In 2006 he joined the national executive of The Daisy, becoming the person in charge of the Department of EU Committee Policies. In 2007 he was member of the Treasury Committee of The Daisy Party.

He has been elected two times to the Chamber of Deputies: in 2008 and in 2013.

Vaccaro was member of the Finance Committee and Justice Committee. He is currently member of XIV Committee - EU Policies and of The Parliamentary Election Committee (giunta).

==Projects and laws==
He works on varied issues: tax authorities, renewable energies, citizenship rights, youth mobility, justice and private practices. But his most important goal is the creation and passage of the 238/2010 Law, known as Legge Controesodo. It is a law that fosters the return to Italy of expatriates, students or professionals, by granting them tax breaks.

The present Premier Enrico Letta is signatory of Controesodo.

Vaccaro is coordinator, with Raffaello Vignali, of the Parliamentary Intergroup for Subsidiarity (formerly led by Maurizio Lupi and Enrico Letta).

He is also deviser and co-founder together with Enrico Letta and Alessia Mosca of the TrecentoSessanta Association which is a reformist project that arranges focus groups and seminars, aiming at promoting talented youth and overcoming local particularism by virtue of a national and international far-ranging culture.
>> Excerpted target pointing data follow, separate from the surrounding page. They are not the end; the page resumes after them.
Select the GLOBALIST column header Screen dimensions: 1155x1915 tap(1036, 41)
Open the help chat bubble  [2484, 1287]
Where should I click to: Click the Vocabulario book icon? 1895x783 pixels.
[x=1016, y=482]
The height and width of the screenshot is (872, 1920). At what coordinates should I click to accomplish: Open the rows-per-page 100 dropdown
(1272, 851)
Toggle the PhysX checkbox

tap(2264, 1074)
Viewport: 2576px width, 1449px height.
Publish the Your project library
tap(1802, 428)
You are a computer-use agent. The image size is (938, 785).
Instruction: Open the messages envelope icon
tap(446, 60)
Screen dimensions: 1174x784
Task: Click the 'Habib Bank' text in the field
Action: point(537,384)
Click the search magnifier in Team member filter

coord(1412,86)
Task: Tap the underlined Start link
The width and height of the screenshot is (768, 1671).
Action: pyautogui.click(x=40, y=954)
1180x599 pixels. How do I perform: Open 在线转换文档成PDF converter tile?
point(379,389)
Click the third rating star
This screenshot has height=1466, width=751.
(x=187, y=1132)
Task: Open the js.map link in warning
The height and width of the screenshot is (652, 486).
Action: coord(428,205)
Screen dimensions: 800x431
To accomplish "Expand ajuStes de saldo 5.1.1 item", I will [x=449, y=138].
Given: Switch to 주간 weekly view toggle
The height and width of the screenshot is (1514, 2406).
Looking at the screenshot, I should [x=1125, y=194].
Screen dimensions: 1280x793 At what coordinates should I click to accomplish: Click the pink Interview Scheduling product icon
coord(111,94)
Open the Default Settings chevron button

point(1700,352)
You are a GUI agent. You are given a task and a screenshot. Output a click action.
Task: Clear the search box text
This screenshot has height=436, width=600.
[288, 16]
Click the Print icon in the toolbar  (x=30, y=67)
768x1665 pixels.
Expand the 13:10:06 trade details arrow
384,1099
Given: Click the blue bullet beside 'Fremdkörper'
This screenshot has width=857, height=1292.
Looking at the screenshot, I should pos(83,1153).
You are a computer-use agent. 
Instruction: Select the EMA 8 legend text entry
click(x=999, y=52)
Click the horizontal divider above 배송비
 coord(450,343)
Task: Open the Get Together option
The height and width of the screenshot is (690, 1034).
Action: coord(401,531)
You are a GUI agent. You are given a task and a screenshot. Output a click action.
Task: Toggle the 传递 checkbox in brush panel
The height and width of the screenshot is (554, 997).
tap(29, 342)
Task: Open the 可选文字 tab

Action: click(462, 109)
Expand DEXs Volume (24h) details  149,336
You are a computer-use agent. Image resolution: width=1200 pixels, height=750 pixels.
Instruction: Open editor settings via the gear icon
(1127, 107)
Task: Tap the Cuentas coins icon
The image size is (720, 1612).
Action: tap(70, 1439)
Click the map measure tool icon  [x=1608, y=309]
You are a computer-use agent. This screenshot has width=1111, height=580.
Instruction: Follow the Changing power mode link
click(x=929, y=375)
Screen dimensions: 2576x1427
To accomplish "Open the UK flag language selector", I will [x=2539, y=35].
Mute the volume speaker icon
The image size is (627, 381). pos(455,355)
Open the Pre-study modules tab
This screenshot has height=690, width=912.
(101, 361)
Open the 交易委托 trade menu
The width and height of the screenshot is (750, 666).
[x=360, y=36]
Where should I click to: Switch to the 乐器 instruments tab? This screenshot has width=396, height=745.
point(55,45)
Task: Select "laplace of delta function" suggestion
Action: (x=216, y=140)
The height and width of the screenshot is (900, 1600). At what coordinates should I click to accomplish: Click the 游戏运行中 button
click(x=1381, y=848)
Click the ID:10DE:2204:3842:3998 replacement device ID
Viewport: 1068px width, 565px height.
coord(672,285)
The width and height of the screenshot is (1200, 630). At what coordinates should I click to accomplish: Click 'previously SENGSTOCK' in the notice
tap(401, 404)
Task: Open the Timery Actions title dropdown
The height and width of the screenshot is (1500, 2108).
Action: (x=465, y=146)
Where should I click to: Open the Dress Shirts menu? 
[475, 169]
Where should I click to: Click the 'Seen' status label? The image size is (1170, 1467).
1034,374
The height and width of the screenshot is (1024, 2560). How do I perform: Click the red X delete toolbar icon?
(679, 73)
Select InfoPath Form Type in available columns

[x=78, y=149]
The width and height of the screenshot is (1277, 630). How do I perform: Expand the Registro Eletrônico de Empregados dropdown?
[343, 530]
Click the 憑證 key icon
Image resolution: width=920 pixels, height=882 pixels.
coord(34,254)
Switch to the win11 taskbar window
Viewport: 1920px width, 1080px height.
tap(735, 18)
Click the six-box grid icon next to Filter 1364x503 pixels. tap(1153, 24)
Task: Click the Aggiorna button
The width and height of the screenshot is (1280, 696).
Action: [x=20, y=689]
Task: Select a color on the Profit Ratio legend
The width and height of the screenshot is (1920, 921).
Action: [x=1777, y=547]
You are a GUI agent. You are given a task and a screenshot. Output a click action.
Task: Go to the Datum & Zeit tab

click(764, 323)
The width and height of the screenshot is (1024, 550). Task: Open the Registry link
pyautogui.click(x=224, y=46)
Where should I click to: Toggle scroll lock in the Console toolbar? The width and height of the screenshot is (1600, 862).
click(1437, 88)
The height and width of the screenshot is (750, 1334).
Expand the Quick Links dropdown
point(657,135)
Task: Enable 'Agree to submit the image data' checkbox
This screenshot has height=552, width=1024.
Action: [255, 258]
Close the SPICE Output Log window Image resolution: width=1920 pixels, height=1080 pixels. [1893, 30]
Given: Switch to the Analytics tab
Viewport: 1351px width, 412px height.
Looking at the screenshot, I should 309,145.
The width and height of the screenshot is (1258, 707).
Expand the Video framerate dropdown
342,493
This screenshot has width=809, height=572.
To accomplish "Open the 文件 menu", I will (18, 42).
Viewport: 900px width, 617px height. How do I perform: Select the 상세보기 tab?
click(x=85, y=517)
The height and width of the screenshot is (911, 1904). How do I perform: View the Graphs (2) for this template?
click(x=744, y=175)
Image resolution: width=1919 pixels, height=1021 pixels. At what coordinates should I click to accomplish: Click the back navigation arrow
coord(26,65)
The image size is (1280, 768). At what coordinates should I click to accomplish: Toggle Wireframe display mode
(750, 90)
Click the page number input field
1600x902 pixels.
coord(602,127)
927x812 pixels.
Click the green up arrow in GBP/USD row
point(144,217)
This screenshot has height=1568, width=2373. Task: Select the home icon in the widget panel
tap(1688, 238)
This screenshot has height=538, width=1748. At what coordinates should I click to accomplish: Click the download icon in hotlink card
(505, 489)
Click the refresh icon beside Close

The association aims, among other things, at promoting employment and providing skills and key competences in accordance with the long-life learning program of the Europe 2020 Strategy.

On March 25, 2013, he presented the draft bill "Amendments to the Article 615-ter of the Penal Code and the Legislative Decree dated 30 June 2003, n. 196, Personal Data Protection Code".
He presented also regarding the Act No. 91 of 5 February 1992 - Citizenship, a draft bill to expand citizenship to foreign majors who have had all their university studies in Italy, and have graduated with a final grade of 110/110. The bill provides also for the acquisition of citizenship, at birth, following the declaration of the desire to become a citizen, by a parent.

He is the promoter of Fondazione Pompei the statute of which has been passed on 23 July 2013, by the administration of Pompei. Fondazione Pompei aims at promoting the protection of the archaeological sites of Pompei, Oplonti, Ercolano, and the management of the sites.

He is also planning the creation of new networks providing data about the archaeological heritage and methods for monitoring sites conditions through cyberinfrastructures.

==Personal life==
Guglielmo Vaccaro has two children, Raffaele (1994) and Altea (1998). He speaks English fluently and as an Anglophile he loves to walk around the streets of London, holding a particular passion for the National Geographic Store in Brompton Road.